Diez años es una década. Dos lustros. Diez vueltas de la Tierra alrededor del Sol. Hace diez años, el 4 de enero de 2011 y cuando ya oscurecía, los setenta y siete años y trece días de existencia terrenal de Raúl Cálix Pavón se apagaron en una sala de un hospital. Don Raúl había permanecido ahí 49 días y no pudo superar el período postoperatorio de un cáncer de colon. En paz, bajo el cuidado riguroso del personal médico y de enfermería de guardia, rodeado de otros pacientes que libraban sus propias luchas para sobrevivir, Raúl -mi padre- cruzó definitivamente ese umbral inevitable que le había sido esquivo en distintos momentos de su vida. Recuerdo que una tarde llegó a la casa, después de su jornada laboral, visiblemente impresionado por lo que llamó “la diferencia vital de una fracción de segundo”. Con gravedad me explicó que no estaría ahí conversando conmigo si no hubiera apurado el paso al cruzar una calle cerca de su oficina. “El autobús pasó a centímetros de mí, Miguel Ángel. Hubiera bastado que trastabillara o vacilara en subir la acera para que me atropellara”, agregó con detalle. Me contó entonces que, siendo un niño de diez años, un vehículo de transporte de pasajeros de la empresa Dean casi lo embistió, cerca de su casa en la calle de Los Horcones. “El conductor se bajó de la unidad, porque creyó que me había matado -dijo. Pero apenas fue el susto. Si el tipo no hubiera frenado, quién sabe…”, concluyó, hilando el evento del pasado con su reciente experiencia.

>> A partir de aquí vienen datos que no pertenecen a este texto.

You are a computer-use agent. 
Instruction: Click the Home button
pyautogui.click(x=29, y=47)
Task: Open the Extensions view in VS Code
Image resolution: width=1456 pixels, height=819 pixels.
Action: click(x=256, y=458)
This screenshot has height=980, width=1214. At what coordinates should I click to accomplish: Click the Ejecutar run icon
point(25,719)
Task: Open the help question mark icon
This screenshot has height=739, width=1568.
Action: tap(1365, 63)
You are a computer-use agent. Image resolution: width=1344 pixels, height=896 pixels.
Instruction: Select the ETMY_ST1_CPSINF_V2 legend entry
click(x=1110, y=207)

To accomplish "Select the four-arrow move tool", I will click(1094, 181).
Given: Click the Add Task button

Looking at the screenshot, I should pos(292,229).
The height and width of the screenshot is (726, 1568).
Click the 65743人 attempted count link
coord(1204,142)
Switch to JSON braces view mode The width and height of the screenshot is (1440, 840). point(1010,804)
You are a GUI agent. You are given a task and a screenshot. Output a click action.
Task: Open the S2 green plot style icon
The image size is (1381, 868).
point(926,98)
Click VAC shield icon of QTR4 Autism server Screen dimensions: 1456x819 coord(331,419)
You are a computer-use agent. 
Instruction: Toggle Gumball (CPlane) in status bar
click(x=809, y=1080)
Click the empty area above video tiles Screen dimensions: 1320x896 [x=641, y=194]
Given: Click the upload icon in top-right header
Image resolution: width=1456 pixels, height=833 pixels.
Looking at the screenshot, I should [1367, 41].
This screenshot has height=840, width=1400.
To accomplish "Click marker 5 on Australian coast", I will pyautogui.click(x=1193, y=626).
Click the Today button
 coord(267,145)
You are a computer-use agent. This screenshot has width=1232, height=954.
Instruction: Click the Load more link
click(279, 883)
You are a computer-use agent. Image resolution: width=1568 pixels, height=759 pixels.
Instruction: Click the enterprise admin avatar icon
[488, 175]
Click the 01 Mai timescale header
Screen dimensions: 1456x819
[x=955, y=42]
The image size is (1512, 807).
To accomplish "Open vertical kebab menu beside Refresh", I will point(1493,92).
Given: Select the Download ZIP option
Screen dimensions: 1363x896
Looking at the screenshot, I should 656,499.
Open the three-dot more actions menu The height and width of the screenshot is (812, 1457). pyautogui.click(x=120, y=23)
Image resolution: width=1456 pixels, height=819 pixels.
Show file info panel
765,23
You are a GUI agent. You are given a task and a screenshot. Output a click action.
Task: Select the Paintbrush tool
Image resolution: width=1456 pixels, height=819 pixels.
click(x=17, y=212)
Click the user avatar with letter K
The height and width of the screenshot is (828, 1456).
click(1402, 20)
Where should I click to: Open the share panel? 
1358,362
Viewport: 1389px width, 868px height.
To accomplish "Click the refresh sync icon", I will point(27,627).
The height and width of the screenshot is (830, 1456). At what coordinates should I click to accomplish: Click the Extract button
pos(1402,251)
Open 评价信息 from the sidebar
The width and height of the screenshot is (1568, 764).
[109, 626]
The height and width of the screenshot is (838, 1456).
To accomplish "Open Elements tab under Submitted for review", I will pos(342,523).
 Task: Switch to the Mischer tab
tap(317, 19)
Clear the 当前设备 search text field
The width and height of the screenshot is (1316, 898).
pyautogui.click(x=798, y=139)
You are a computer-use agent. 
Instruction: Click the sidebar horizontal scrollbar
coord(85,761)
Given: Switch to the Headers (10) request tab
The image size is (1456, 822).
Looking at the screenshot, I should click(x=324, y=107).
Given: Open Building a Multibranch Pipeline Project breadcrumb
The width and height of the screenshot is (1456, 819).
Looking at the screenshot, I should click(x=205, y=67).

Diez años son tres mil seiscientos cincuenta y tres días (incluyendo en las cuentas tres años bisiestos), con sus noches. Quinientas veintidós semanas… Dotado de una voz y dicción privilegiadas, con veinte años, Raúl Cálix disfrutó personificando en radioteatro a los protagonistas de las historias juveniles que había devorado en los libros y salas de cine. Eran los cincuentas, la época dorada de la radiodifusión nacional. Fue por ese tiempo que sufrió un grave accidente de carro (el primero de dos), en el que no perdió la vida, pero sí la visión en un ojo. “Fue una lástima, sin duda, pero me dio una perspectiva diferente para ver las cosas”, me dijo muchas veces, mientras guiñaba su ojo derecho, al que llamaba en confianza “el lado oscuro de la luna”. Diez años son 87,672 horas. 5,260,320 minutos. 315,619,200 segundos. El cálculo podría seguir sin acabar, en un conteo infinito a la
mínima expresión.
A los cuarenta años, mi padre enfrentó y venció por primera vez al cáncer... de colon.
Debido a esa batalla triunfal, contaba a sus más cercanos que agradecía la oportunidad que le habría brindado la vida de ver crecer a su descendencia y ayudar a otros, hasta los setenta años cuando perdió totalmente la vista.
Fue cuando atisbó sensorialmente a una dimensión desconocida de continuar dando y recibiendo amor de los suyos y de extraños, que le acompañó esa última década hasta el instante de su último aliento. Y también diez años después…y aún más.